The fetus was on the verge of coming out, its head pressed against her dilated cervix; she was 17 weeks pregnant and a miscarriage was “in progress,” doctors noted in hospital records. At that point, they should have offered to speed up the delivery or empty her uterus to stave off a deadly infection, more than a dozen medical experts told ProPublica.
But when Barnica’s husband rushed to her side from his job on a construction site, she relayed what she said the medical team had told her: “They had to wait until there was no heartbeat,” he told ProPublica in Spanish. “It would be a crime to give her an abortion.”
For 40 hours, the anguished 28-year-old mother prayed for doctors to help her get home to her daughter; all the while, her uterus remained exposed to bacteria.
Three days after she delivered, Barnica died of an infection.
The hospital knew that they had to protect themselves against the jagoffs who prosecute people who provide women with healthcare.

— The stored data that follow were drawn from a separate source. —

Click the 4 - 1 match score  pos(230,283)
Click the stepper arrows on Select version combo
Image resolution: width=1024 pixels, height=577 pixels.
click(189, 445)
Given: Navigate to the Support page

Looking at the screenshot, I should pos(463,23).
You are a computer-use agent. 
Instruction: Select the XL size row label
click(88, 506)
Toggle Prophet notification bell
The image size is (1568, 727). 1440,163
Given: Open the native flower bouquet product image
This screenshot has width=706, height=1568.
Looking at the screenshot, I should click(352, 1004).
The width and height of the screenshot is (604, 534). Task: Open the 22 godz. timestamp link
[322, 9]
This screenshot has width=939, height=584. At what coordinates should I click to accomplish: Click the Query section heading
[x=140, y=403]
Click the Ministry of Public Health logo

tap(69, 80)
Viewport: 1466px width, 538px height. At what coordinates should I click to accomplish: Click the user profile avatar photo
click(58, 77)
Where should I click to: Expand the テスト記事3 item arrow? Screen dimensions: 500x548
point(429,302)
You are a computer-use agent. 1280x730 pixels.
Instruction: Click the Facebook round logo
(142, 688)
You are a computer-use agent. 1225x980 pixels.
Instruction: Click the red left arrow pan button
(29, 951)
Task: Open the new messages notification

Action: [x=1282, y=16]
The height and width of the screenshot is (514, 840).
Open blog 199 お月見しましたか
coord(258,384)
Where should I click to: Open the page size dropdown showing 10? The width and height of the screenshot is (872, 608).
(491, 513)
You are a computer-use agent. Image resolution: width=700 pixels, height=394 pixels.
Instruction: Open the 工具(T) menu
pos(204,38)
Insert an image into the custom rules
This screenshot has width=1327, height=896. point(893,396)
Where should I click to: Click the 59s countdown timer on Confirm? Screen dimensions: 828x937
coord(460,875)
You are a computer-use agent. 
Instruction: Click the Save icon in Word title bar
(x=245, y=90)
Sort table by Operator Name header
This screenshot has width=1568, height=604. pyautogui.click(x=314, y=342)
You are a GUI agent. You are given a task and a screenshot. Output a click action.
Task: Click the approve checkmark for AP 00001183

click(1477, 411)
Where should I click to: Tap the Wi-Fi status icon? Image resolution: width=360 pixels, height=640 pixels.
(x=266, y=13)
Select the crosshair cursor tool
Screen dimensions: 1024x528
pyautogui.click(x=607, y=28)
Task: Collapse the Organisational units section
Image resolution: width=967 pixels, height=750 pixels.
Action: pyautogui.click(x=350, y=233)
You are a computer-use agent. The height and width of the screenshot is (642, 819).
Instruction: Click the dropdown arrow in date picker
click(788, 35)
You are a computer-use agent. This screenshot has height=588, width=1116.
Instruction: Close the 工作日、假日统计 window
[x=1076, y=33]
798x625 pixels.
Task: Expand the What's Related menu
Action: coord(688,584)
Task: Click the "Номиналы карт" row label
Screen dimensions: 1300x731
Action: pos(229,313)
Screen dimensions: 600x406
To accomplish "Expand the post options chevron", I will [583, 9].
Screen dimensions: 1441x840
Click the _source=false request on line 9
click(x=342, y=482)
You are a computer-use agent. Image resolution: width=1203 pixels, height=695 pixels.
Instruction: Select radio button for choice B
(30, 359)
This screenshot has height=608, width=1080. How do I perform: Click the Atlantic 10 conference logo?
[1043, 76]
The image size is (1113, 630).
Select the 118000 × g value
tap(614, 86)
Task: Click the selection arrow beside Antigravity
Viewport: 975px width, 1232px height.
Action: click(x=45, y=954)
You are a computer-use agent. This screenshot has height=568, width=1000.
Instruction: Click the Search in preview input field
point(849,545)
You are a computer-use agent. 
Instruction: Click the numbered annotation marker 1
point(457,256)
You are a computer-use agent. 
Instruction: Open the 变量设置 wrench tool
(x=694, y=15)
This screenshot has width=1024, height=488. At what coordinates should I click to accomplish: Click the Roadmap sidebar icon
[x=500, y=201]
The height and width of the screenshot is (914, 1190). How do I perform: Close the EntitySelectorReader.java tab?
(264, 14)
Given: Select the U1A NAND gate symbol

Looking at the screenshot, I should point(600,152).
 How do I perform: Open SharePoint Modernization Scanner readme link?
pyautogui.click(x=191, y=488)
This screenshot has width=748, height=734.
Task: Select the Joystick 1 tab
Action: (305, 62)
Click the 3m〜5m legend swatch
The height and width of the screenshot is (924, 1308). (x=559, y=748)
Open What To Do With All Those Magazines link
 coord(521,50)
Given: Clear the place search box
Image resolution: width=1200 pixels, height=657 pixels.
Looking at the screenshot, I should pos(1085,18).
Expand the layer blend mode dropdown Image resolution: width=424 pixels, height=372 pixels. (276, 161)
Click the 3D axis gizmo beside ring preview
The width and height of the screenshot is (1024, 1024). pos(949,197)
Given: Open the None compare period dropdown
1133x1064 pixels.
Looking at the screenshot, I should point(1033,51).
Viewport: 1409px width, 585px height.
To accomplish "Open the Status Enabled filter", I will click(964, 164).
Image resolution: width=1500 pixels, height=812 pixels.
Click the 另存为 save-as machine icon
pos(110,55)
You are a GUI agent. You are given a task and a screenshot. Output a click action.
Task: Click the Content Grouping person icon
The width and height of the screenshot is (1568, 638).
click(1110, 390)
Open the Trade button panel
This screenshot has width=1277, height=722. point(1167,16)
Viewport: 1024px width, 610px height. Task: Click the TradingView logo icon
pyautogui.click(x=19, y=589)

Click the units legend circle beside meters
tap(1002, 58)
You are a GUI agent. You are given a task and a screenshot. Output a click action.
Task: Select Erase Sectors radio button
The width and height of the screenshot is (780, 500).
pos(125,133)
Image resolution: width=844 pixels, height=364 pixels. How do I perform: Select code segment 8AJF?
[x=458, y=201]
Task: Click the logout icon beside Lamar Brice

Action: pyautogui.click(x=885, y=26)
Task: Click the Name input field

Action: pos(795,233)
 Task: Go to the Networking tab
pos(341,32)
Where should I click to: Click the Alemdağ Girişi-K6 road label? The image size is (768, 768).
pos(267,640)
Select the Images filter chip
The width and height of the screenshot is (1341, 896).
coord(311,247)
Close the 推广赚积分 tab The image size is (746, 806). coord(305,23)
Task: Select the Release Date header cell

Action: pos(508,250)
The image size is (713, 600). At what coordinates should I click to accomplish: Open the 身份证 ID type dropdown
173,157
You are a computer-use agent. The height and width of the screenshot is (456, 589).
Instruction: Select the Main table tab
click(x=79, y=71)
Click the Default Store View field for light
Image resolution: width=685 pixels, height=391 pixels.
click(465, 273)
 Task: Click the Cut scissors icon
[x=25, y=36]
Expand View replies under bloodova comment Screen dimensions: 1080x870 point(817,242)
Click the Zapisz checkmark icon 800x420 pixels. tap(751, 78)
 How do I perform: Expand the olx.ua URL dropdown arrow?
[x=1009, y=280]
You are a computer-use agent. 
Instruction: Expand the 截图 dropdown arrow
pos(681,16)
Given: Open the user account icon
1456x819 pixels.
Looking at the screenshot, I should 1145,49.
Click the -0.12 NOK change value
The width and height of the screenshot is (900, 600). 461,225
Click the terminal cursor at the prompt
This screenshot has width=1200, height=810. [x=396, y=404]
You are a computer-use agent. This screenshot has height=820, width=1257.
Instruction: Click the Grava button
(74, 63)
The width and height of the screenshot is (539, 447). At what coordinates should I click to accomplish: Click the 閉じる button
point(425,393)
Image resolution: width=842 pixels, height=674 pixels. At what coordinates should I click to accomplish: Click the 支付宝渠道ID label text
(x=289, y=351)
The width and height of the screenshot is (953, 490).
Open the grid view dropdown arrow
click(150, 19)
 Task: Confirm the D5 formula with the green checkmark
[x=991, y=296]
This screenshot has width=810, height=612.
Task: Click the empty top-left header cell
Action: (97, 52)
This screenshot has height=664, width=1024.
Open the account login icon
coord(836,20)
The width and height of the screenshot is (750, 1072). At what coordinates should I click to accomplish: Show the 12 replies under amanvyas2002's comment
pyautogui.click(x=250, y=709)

The law is what created this situation; if the doctors and hospital administration didn’t have to worry about the fascists in the State government, this never would have been an issue.
Or do you just think the doctors didn’t perform the procedure because they didn’t feel like it?
The law is perfectly clear in allowing this. I’m not going to guess why they didn’t do it, but your point is like arguing a cop watching a mass shooting happen right in front of him would be right to blame the law against excessive use of force if he chose not to kill the mass shooter even though there was an explicit clause saying it would have been permitted.
We all know why they didn’t do it, and your willful ignorance is telling.
Alright, since you want me to say what it was, it sounds like a medical error to me.
Making an argument comparing doctors to cops may not have been the best move.
I’m not comparing them in terms of moral status, I’m comparing them in terms of what they can and can’t do by law.